Cost has blocked wider use of digital mammography, Pisano says. In a paper posted online Friday by The New England Journal of Medicine, she and her co-authors write that digital mammography costs 1 1/2 to four times more than film mammography. Medicare pays $135 for a digital mammogram and $85 for film, Pisano says.

She says she expects that the price will drop once Fuji Medical Systems enters the market. Fuji, whose technology was among those used in Pisano's study, is awaiting approval from the Food and Drug Administration. Fuji says its system converts film mammography systems to digital at one-third of the cost of totally replacing them.

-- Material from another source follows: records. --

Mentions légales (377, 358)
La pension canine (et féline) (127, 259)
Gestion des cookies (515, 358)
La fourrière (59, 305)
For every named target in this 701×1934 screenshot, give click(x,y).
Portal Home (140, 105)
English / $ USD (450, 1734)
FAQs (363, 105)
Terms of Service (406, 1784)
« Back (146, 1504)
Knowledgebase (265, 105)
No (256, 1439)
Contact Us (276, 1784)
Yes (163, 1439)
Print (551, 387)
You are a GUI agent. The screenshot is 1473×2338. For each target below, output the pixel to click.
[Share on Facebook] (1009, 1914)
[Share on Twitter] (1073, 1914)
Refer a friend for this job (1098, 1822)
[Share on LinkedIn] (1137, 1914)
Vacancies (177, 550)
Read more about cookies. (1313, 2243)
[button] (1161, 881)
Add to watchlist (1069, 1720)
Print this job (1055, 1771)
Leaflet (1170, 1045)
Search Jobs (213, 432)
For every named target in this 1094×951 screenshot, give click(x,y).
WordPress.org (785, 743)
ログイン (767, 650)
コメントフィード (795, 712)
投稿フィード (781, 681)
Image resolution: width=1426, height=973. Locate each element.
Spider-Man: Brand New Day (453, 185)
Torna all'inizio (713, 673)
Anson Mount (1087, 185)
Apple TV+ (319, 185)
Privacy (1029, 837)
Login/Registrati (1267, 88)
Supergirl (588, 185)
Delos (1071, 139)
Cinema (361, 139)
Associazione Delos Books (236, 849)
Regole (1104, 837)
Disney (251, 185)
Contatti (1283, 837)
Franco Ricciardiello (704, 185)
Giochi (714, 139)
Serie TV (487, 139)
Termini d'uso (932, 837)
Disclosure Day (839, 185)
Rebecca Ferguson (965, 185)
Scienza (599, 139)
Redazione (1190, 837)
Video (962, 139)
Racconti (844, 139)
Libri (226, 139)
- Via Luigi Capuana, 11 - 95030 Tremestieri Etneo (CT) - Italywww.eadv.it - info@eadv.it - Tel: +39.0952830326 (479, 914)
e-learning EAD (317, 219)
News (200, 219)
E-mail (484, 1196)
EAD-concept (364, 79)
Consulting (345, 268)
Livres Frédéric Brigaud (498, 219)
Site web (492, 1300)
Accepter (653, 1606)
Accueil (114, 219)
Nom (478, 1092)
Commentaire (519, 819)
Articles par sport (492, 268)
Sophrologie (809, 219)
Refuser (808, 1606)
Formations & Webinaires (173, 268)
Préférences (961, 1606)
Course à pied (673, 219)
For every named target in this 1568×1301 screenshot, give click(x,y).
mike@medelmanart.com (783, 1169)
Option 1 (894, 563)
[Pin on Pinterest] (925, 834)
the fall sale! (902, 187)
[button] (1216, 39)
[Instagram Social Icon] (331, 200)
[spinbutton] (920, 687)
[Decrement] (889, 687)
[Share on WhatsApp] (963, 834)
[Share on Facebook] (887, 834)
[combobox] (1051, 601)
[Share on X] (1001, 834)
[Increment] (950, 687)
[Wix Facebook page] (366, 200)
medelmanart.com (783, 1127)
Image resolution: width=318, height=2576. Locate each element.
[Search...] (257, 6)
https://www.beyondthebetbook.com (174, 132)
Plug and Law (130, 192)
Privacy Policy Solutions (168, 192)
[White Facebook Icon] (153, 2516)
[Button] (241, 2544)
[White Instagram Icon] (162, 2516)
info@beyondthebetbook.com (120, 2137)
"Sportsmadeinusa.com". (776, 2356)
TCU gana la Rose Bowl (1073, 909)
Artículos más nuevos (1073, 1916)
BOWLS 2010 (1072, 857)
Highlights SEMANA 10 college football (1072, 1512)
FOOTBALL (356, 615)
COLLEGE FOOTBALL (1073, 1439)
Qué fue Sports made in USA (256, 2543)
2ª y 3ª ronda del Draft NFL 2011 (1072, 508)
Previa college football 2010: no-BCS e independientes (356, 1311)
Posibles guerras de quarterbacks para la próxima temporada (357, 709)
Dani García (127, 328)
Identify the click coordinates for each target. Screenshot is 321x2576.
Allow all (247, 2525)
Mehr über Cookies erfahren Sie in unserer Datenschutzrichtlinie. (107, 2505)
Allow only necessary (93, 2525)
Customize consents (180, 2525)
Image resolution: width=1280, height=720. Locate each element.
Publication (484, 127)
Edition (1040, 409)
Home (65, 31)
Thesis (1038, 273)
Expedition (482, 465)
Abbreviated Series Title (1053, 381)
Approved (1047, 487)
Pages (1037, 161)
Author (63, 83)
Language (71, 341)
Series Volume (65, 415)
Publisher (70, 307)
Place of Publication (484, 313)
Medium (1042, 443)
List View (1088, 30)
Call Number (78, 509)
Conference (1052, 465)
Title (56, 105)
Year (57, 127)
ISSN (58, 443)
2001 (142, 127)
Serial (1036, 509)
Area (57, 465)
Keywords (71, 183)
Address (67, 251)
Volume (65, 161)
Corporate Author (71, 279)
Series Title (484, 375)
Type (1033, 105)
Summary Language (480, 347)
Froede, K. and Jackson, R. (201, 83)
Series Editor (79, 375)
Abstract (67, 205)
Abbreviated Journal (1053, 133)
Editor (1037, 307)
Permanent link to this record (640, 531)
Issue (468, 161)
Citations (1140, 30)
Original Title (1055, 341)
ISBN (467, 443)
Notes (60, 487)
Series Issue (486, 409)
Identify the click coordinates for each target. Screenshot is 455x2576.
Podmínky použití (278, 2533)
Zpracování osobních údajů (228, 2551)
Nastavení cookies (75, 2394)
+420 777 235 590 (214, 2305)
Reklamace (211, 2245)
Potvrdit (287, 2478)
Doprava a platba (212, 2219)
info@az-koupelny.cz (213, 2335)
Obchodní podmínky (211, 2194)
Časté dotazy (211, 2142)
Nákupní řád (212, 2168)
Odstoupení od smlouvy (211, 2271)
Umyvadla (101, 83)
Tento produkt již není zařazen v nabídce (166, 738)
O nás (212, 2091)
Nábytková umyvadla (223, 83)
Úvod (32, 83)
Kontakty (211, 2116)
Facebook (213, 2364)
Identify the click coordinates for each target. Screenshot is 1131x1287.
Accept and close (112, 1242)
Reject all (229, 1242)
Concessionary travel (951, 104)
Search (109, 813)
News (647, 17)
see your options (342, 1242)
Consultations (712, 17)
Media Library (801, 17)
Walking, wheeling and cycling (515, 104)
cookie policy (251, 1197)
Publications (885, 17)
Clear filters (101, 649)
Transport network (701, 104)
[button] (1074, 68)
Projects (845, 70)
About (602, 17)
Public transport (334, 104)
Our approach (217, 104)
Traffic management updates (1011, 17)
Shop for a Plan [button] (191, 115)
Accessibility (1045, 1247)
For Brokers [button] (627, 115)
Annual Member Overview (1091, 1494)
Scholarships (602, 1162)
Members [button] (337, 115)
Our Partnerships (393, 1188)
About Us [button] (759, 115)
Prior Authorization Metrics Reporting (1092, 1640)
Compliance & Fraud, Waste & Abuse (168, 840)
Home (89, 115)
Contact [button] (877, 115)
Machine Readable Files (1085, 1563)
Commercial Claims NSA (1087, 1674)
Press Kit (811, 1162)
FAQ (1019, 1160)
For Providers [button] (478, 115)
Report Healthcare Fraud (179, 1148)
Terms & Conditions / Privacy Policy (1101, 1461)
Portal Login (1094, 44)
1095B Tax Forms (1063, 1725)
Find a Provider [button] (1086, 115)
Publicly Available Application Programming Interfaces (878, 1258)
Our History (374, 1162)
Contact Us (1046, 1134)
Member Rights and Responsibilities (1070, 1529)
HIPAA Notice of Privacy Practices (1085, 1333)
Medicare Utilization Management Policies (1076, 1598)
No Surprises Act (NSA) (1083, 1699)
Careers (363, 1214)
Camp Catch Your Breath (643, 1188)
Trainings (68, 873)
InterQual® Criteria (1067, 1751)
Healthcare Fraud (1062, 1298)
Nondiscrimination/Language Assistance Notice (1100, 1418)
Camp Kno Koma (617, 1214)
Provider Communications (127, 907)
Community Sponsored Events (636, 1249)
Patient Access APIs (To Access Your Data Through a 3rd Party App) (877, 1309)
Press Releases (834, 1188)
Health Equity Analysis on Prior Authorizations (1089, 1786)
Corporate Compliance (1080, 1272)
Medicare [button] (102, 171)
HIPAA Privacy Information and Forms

The new study alone will spur clinics to go digital, says Michael Knopp, radiology chairman at The Ohio State University. Up to now, "we were not really sure if digital mammography is truly equivalent" to film, says Knopp, who didn't participate in the study.

Any photographer who has switched from film to digital can understand digital mammography's advantages, Knopp says. "There are tremendous efficiency gains," he says, such as electronic archiving.

But if you've been getting your mammograms at the same place over the years, you shouldn't switch just to go digital, Pisano cautions. "Having good readers (radiologists who interpret mammograms) is very important. Just because a place has digital doesn't mean they're doing a good job."